About this task: Return the data below exactly, stopping after the line with "Click the First".

Extracted entries:

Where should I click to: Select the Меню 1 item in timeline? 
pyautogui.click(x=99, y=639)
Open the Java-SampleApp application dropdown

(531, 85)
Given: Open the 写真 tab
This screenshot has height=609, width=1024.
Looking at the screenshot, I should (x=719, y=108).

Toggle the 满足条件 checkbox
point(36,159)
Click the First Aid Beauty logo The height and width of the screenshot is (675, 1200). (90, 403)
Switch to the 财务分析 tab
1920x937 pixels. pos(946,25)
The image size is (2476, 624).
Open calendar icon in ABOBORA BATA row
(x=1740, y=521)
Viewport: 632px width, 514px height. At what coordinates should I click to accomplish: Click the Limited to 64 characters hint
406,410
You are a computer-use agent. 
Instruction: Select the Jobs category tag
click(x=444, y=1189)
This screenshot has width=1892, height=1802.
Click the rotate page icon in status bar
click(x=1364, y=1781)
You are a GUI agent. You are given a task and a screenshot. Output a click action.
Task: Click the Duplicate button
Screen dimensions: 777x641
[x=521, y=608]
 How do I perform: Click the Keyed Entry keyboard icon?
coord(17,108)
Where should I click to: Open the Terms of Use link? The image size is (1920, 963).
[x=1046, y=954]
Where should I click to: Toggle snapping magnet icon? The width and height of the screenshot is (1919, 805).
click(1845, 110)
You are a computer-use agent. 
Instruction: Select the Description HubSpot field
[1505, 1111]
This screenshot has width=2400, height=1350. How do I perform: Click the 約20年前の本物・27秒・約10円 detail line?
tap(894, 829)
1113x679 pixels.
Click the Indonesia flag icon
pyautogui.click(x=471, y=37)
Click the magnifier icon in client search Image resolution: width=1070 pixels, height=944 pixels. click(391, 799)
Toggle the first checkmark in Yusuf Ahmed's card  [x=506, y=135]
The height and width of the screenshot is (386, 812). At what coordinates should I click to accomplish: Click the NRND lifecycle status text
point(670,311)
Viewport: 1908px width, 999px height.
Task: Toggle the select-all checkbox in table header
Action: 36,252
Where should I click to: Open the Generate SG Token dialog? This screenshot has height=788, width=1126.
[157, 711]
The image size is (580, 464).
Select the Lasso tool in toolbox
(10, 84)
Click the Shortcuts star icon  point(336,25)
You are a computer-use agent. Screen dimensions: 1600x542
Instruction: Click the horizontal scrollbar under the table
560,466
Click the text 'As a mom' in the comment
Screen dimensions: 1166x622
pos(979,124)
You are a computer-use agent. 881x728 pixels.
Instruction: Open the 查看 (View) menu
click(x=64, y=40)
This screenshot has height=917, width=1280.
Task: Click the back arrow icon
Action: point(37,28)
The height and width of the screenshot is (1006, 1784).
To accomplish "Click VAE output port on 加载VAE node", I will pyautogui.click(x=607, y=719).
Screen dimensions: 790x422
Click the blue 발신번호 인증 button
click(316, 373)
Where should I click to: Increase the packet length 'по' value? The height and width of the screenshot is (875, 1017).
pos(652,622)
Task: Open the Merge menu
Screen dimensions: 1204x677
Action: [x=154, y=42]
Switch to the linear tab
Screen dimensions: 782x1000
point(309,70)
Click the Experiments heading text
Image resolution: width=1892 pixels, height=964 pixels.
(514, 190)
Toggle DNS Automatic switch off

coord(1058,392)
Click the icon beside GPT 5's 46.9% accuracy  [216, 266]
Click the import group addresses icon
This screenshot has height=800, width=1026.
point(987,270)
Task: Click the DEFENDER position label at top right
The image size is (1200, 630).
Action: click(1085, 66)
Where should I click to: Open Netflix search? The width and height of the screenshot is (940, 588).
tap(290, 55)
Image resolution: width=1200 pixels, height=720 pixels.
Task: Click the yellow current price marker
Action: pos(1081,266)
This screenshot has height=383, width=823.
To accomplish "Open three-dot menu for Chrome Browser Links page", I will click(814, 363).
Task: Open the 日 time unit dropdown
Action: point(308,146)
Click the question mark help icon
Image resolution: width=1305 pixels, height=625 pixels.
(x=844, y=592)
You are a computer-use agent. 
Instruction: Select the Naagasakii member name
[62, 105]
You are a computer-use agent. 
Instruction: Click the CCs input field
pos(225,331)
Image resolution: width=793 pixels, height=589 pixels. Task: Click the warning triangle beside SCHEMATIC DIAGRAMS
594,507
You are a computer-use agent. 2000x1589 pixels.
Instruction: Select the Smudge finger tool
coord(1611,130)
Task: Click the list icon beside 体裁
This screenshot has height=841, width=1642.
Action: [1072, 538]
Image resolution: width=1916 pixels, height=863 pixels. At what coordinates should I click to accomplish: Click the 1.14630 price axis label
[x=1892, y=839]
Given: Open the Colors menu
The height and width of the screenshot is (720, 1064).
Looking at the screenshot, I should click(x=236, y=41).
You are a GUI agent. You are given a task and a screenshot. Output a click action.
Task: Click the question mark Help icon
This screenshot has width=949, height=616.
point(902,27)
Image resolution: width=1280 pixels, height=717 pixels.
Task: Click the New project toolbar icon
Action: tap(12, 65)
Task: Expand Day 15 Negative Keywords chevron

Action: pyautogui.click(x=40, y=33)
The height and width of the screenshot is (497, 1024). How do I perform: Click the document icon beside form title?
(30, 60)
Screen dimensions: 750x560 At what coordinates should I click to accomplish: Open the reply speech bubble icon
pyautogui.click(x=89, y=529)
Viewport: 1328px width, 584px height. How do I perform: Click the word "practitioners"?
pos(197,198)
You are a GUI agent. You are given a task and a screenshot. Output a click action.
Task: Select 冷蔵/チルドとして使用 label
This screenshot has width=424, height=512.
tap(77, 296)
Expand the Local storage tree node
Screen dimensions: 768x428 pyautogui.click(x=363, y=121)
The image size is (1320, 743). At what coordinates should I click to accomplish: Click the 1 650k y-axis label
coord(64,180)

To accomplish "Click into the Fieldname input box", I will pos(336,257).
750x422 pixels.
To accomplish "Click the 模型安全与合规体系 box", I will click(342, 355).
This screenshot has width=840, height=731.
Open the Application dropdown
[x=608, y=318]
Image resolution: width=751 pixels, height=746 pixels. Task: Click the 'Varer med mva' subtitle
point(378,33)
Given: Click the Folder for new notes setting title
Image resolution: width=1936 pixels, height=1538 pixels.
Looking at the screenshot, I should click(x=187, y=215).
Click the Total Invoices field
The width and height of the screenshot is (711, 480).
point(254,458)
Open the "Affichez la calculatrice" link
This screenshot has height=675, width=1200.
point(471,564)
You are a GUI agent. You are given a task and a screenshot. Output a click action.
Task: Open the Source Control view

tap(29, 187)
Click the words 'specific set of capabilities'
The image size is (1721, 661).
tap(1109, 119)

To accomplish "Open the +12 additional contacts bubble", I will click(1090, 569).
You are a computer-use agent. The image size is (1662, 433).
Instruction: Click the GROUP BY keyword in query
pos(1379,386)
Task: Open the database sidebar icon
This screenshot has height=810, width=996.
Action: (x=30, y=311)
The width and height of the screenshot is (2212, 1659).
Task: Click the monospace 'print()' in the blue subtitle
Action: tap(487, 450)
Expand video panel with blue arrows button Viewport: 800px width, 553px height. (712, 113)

Result of this task:
Where should I click to: Select the Меню 1 item in timeline? 
pyautogui.click(x=99, y=639)
Open the Java-SampleApp application dropdown

(531, 85)
Given: Open the 写真 tab
This screenshot has height=609, width=1024.
Looking at the screenshot, I should (x=719, y=108).

Toggle the 满足条件 checkbox
point(36,159)
Click the First Aid Beauty logo The height and width of the screenshot is (675, 1200). (90, 403)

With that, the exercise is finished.